8/13/07

BUGS BUNNY--KWAZY JOOSH WABBIT?



Why bother being surprised anymore at what can be found on youtube? One of my favorite early childhood TV habits was Warner Brothers cartoons. (Never Disney, though. Never so much as a cartoon--and forget the boring, overlong features.) Loony Tunes/Merry Melodies cartoons were run every afternoon of KTTV, Channel 11. This was supplemented on the weekends (Sunday morning I think--and on CBS if I'm not mistaken) with the "Bugs Bunny Road Runner Hour" which had the advantage of containing the above "special material" opening. I've been singing this song to myself for the past thirty years without having seen it performed once in the intervening years. Now here it is, thanks to Al Gore...

Some questions arise from the above clip: 1) Who wrote "On With The Show This Is It!"? 2) Is that the title? Or is it "Overture, Curtain, Lights!" ? 3) Was it indeed written specially for this cartoon series, or was it originally written for a Dennis Morgan/Jack Carson Warner Brothers opus of the 40's ("Two Tickets To Taos") and rescued twenty some years later from obscurity by a cunning music supervisor at Warner Brothers (who presumably made sure to share to include his or her name in the copyrite info) ? 4) WHY IS THERE HEBREW LETTERING BURNED ON THIS VIDEO AND WHAT DOES IT SAY?

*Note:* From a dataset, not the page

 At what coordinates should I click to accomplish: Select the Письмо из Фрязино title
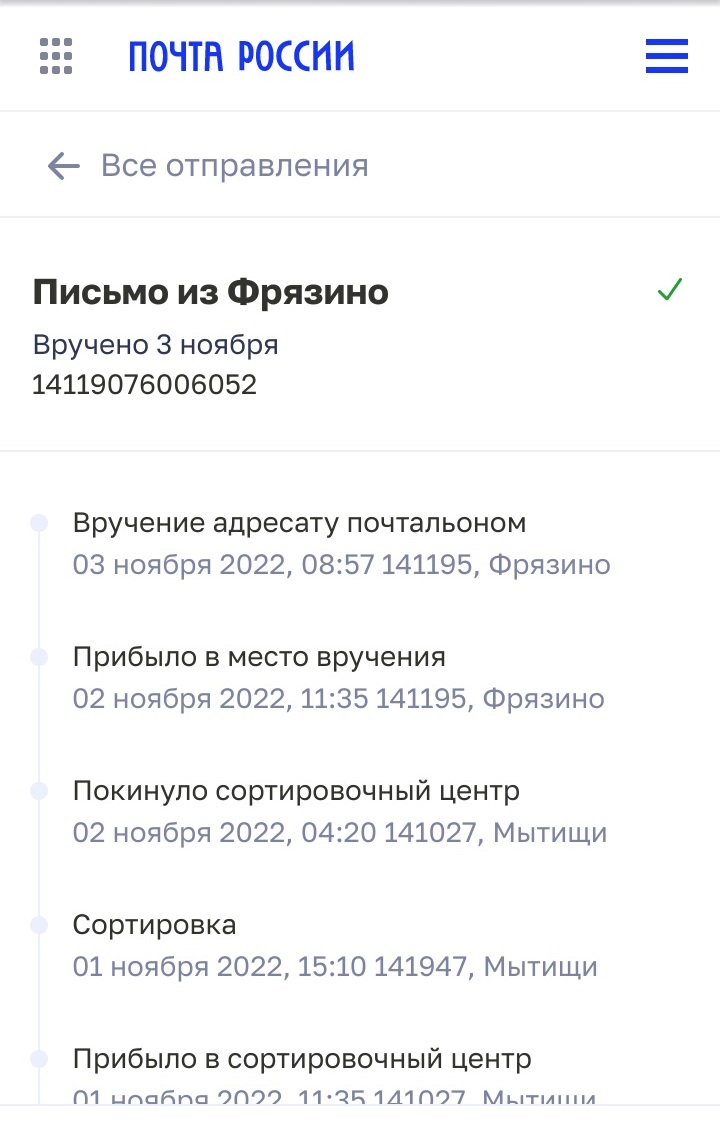211,293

"Joosh", by the way, was a Walter Winchell-ism, his word for "professional Jews"--in other words, comics who trafficked in their Jewishness, back in the day when Jewish humor was a seperate genre, defined by a Yiddish accent--sometimes heavy (Smith and Dale, Mr. Kitzle of the Jack Benny Show) and sometimes merely inflected--Eddie Cantor, Groucho Marx etc. It's astonishing how popular this form of mildly offensive humor was in the 20's and 30's--a comic strip called "Nize Baby" by Milt Gross was the rage of its day, even putting out a special "yiddishe'dition" of "The Night Before Christmas". But humor can always, in my opinion, be given a pass for political in-correctness on the grounds that it's merely mocking a prevailing attitude of the time that might, in fact, have a darker reality to it. The real anti-semitism of the time--the casual, everyday kind--can be found in advertisments in the New Yorker Magazine, as late as 1938, for new hotels that proudly proclaim themselves "restricted"--in cold print, for all to see and admire. The word "Jewish" is never mentioned, but it didn't have to be.